Plummer gestured to Fisk to take the floor. “Once we get warrants, figure out who their carriers are, send the carriers NSLs and get the data back,” Fisk sai
d, “it’s possible. In the meantime, our options are down to what Anaximander had: we need to find a human eye witness.”
“We can still build imagery from the other crime scenes,” Plummer said.
Fisk had hoped so. Hoping now to increase Chay’s appreciation for the surveillance technology, he said, “Your choice, need to choose between canvassing the city on foot and sitting here in the a/c watching more videos.”
She flashed a smile, revealing a well of mirth beneath her hardened exterior.
Plummer went back into his pianist act, fading the Central Park scene to the vapor’s chalky-white default, then refilling it with a two-dimensional map of 435 West Seventeenth Street, victim Tameka Ann Crowley’s apartment building.

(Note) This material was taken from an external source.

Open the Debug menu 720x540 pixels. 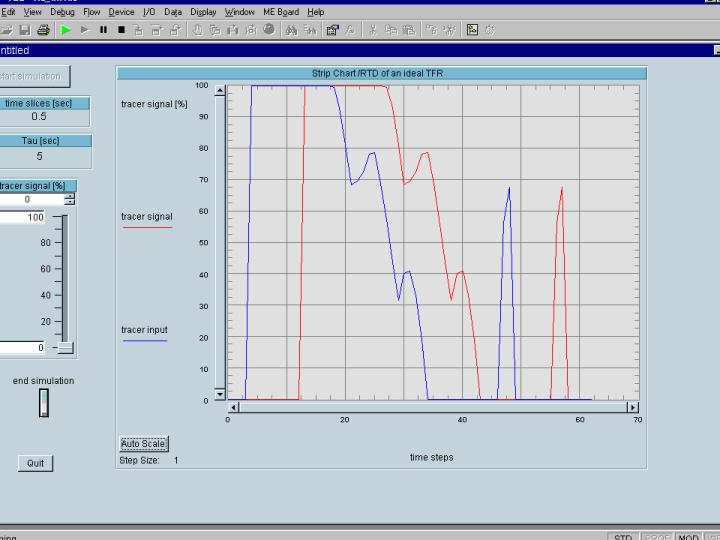[62, 12]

The image rose into three dimensions, morphing from drawing to photograph, then became animated, with pedestrians wandering along the sidewalks, a few trees swaying in a light breeze, and a trio of yellow cabs and a UPS delivery truck rumbling westward between Ninth Avenue and Tenth.
Again, all manner of flying objects filled the sky, until Plummer filtered out small birds and large aircraft, leaving just one object over West Seventeenth Street.
Seen from above, the object had the general shape of two rows of conjoined circles. Drawing a red loop around it, Plummer said, “EQUIS must be confused. It’s saying that this is a McDonnell Douglas MD-88, but that’s a commercial jet with a hundred-and-three-foot wingspan.”
“Could it be as simple as that it looks like the number eighty-eight?” Fisk asked.
“It’s a quadrocopter,” Chay exclaimed.
“That’s it,” Fisk said. If it weren’t just the three of them in a small, quiet room, he would have cheered.
Plummer opened an Internet Explorer window on the tabletop and scrolled through images of UAVs. “Evidently the eighty-eight shape is a foam safety hull that protects the fuselage and extends into a ring around each of the four rotors,” he said. “Without it, if the rotor blades were to brush against a streetlamp or some other hard object, the quadrocopter could experience catastrophic failure.”